→ Work instructions
Repeat, please, exactly the lines from the one that has "This screenshot has" through the end of the records below, with pictures dropped.

Listed entries Start Marker

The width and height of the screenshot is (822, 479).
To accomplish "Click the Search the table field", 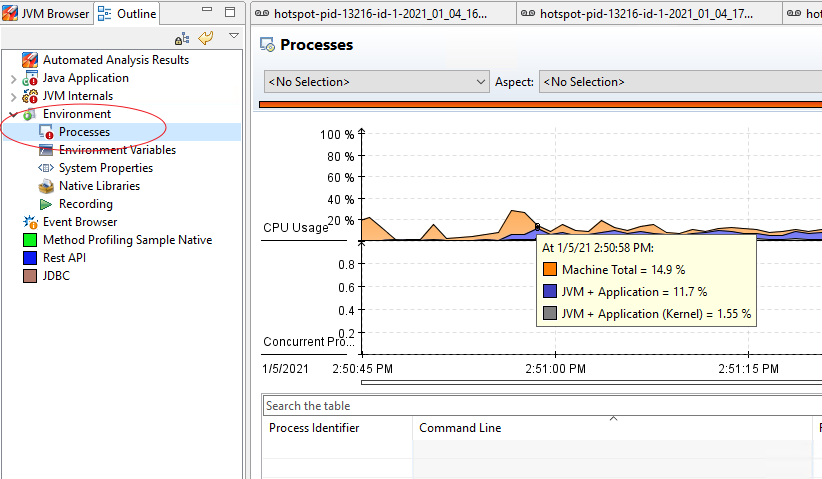I will [x=540, y=406].
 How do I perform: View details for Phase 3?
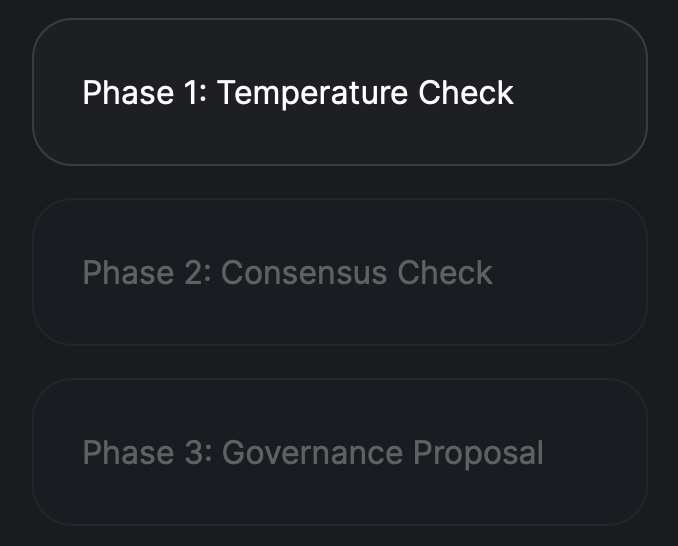click(x=340, y=452)
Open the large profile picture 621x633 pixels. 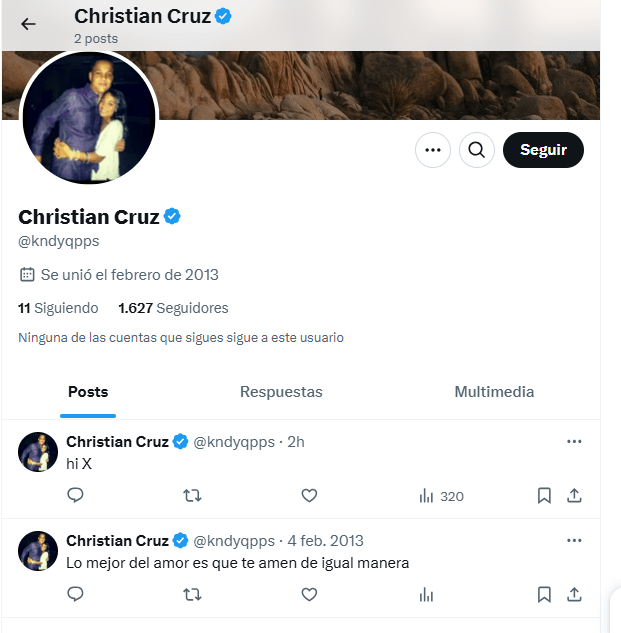tap(89, 118)
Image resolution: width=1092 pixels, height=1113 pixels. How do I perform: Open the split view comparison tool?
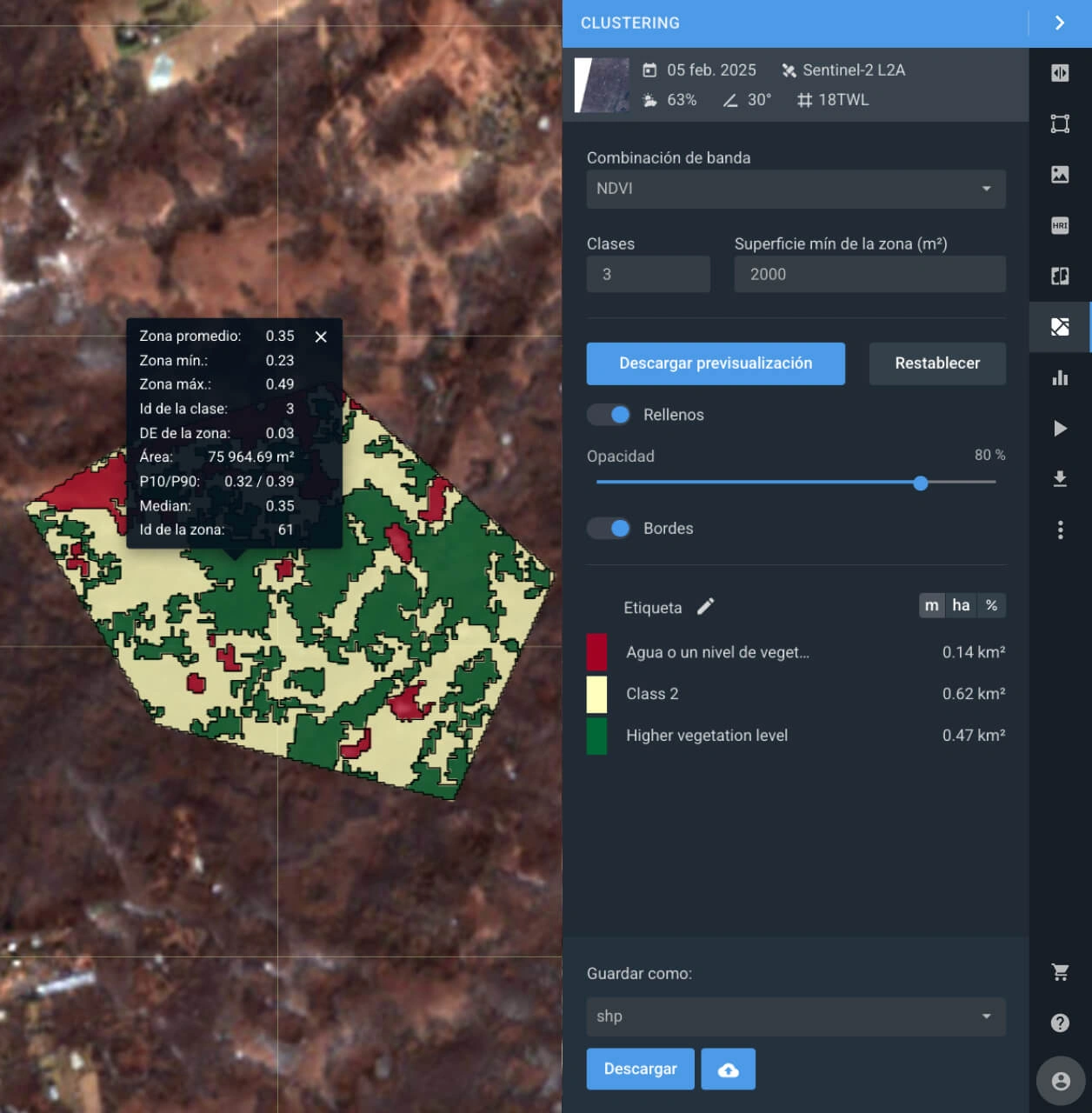click(1060, 275)
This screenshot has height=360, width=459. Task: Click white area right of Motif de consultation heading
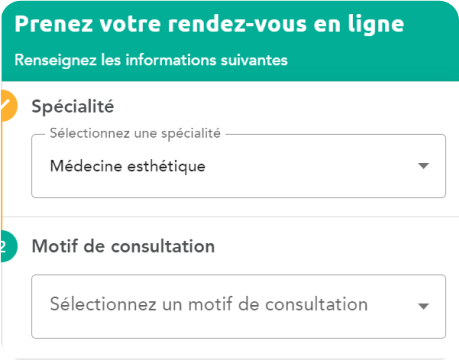[333, 246]
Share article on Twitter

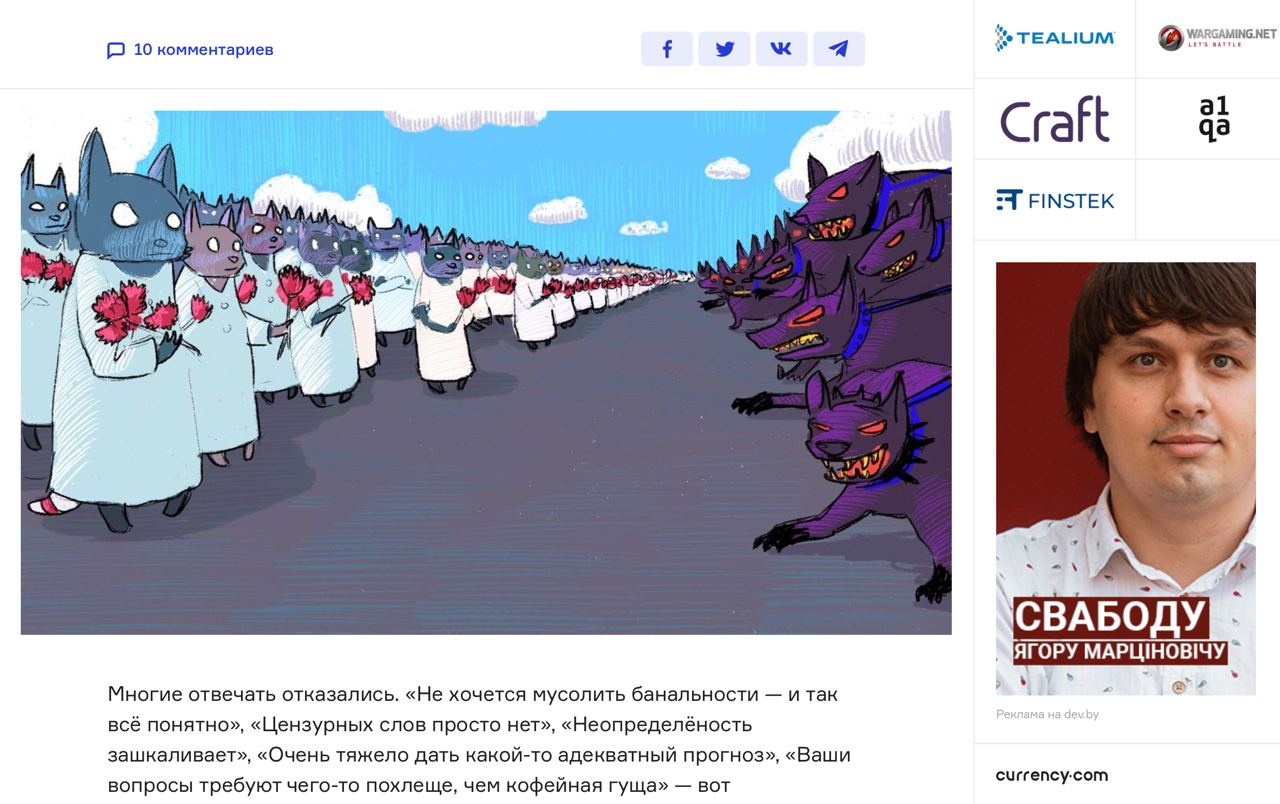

Listed entries End Marker

→ Answer to this problem
This screenshot has height=360, width=459. Task: Click white area right of Motif de consultation heading
[333, 246]
Share article on Twitter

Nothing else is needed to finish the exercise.